* **TEXT EXCERPT**:
══════════

Technological Educational Institute of Crete
- Type: Public Higher Education Greece University System University of Applied Sciences
- Established: 2019 – Abolished 1983 – TEI of Crete
- Rector: Evangelos Kapetanakis
- Location: Heraklion Chania Agios Nikolaos Rethimno Siteia, Crete, Greece
- Campus: Heraklion;
- Website: www.teicrete.gr

= Technological Educational Institute of Crete =

Higher education institution based in Heraklion, Greece

The Technological Educational Institute of Crete (TEI CRETE; Τεχνολογικό Εκπαιδευτικό Ίδρυμα Κρήτης) was founded in 1983 to provide higher technological education to the students of Greece. It is located in Heraklion and has branches in other towns of Crete, Chania, Rethymnon, Ierapetra, Sitia and Agios Nikolaos.

According to laws Ν.2916/2001, Ν.3549/2007, Ν.3685/2008, Ν.3794/2009, it is a higher educational institute (Greek: Α.Ε.Ι.) with full University status. The TEI of Crete abolished in May 2019 by law 4610, article 23, Government Gazette 70 A'/07.05.2019, and founding the newly established Hellenic Mediterranean University (HMU) in Crete (Greek: Ελληνικό Μεσογειακό Πανεπιστήμιο).

==Overview==
TEI Crete, with its 400 teaching staff and technical and clerical staff, provides education to more than 14,500 students. Education is delivered at the base campus in Heraklion city and at five branches in towns of Crete (Chania, Rethymnon, Aghios Nicolaos, Ierapetra and Siteia). Degree Courses comprise Engineering and Informatics, Business Administration and Economics, Agriculture, Health and Welfare.

The Institute and Schools administration concentrate of the efficacy of the study programmes, learning outcomes, publicity of the degrees, successful graduate placements, the student halls and the six restaurants of the Institute. Local communities fully support the branches of the Institute and the resident students. There are opportunities for active student participation in research and development projects, for student exchanges with over 100 foreign universities and for paid work at the Institute laboratories. Graduates can also continue with Postgraduate Studies at the Institute or at cooperating Universities in Greece and abroad, with the active support of TEI Crete professors.

══════════

* **BRIEF 1**: From the article on the Technological Educational Institute of Crete, extract everything from "Higher education institution" down to "Ελληνικό Μεσογειακό Πανεπιστήμιο).", word for word.
* **BRIEF 2**: Continue the article on the Technological Educational Institute of Crete from the point where it stops.

* **GIVEN INFORMATION**:
══════════

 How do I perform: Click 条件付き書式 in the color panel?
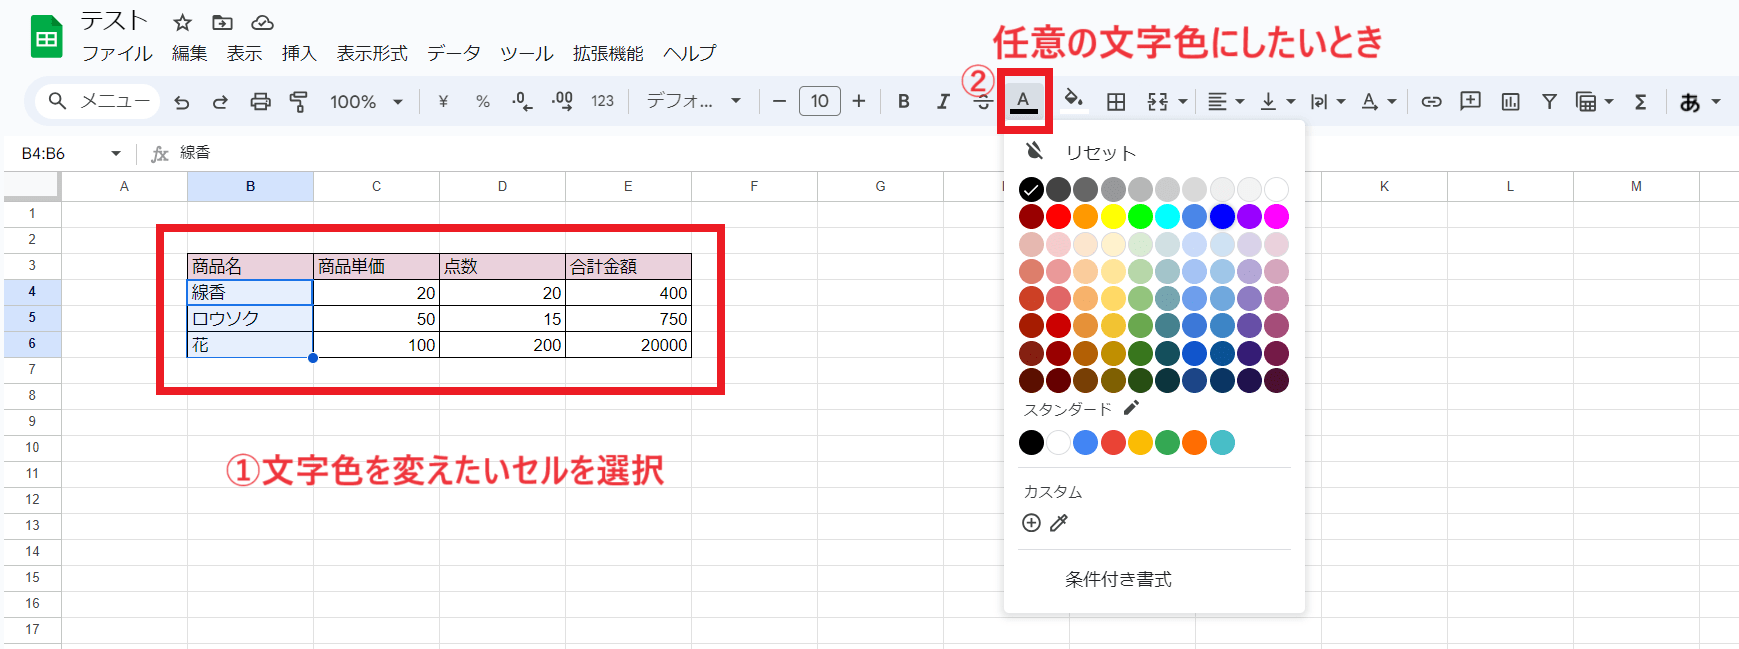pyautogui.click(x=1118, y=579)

══════════

* **WRITTEN REPLY 1**:
Higher education institution based in Heraklion, Greece

The Technological Educational Institute of Crete (TEI CRETE; Τεχνολογικό Εκπαιδευτικό Ίδρυμα Κρήτης) was founded in 1983 to provide higher technological education to the students of Greece. It is located in Heraklion and has branches in other towns of Crete, Chania, Rethymnon, Ierapetra, Sitia and Agios Nikolaos.

According to laws Ν.2916/2001, Ν.3549/2007, Ν.3685/2008, Ν.3794/2009, it is a higher educational institute (Greek: Α.Ε.Ι.) with full University status. The TEI of Crete abolished in May 2019 by law 4610, article 23, Government Gazette 70 A'/07.05.2019, and founding the newly established Hellenic Mediterranean University (HMU) in Crete (Greek: Ελληνικό Μεσογειακό Πανεπιστήμιο).

* **WRITTEN REPLY 2**:
Spiritual, artistic and entertainment activities in and around the Institute are varied and shared by students and staff, with the financial support of TEI Crete. Personal care and advice is provided to new incoming students by the International Office and skilled staff at the Schools.

== Schools and departments==
The university includes five Schools, consisting of fifteen Departments, to be reduced to thirteen by 2018.

| Schools | Departments |
|---|---|
| School of Engineering (Heraklion) | Department of Electrical Engineering ; Department of Mechanical Engineering ; Department of Informatics Engineering ; Department of Civil Engineering; |
| School of Management and Economics (Heraklion) | Department of Business Administration; Department of Accounting and Finance; Department of Business Administration (Agios Nikolaos); Department of Marketing (Ierapetra); |
| School of Applied Sciences (Chania) | Department of Electronic Engineering ; Department of Environmental and Natural Resources Engineering ; Department of Music Technology and Acoustics (Rethymno) ; |
| School of Health and Welfare Services (Heraklion) | Nursing Department ; Department of Social Work ; |
| School of Agriculture, Food and Nutrition | Department of Nutrition and Dietetics (Sitia) ; Department of Agriculture (Heraklion) ; |

==Language of instruction==
The language of instruction at the TEI is Greek. Therefore, a good knowledge of Greek is essential for regular students. However, special arrangements are made for a certain number of courses for Erasmus students who wish to follow regular courses. After consultation with the teaching staff, students can register for certain courses, must study from English literature, and will be given a separate examination at the end of the term. Additionally, a few courses are taught in English, and there are plans for more.

==Academic evaluation==
In 2016 the external evaluation committee gave Agricultural University of Athens a Positive evaluation.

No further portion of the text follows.